The city of Rio de Jainero, Brazil, is — unfortunately — nearly as famous for its slums, or favelas, as it is for its distinctive arts and culture.
A new concept by Johan Kure, Thiru Manickam, and Kemo Usto, architects at Aalborg University in Denmark, aims to aid the city’s poor by turning the slums themselves into a kind of artistic expression. Call it public art meets urban renewal.
The Favela Cloud project consists of two main parts. At ground level an open plaza serves as a recreational area, with public space for football, swimming, climbing and general outdoor fitness.
This plaza forms the foundation of an elevated platform containing homes and businesses connected by a single path that serves as a fluid and continuous “spine” throughout the building. The intention is to achieve a symbiotic spatial organization where the different functions act together to form a kind of synthesis: the Favela Cloud.
The idea sprung, in part, from the designers’ research at Favela Santa Marta, during which they discovered that the dearth of shading in the area discouraged residents from making use of public spaces in the heat of the day.
By literally “lifting up the slums” in a futuristic style of architecture composed of white polycarbonate, metal, and solar cells, the structure would provide much-needed shade to the park below. Those solar cells would put the city’s abundant sunshine to the work in providing power to residents who may currently be lacking in it, while the shade produced by the structure would help to reduce the heat island effect, cooling the area.

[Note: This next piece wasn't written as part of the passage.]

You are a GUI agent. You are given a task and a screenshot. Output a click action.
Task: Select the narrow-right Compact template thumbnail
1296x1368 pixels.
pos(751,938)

Of course, high-density slums aren’t typically the beneficiaries of cutting-edge urban planning. But the project’s designers believe that maybe urban planners can learn a thing or two from areas such as this.
“Rio de Janeiro’s favelas have a different urban pattern, contrasting with the formal city,” designer Kemo Usto told The Creator’s Project.
“They have the potential to become a model for a more diversified, denser urban life. If we want to change how we live in the city, we can’t keep up with the old building model using modernist bricks. We have to look at the potential of this complex, emerging housing scenario, rethink, and rearticulate it.”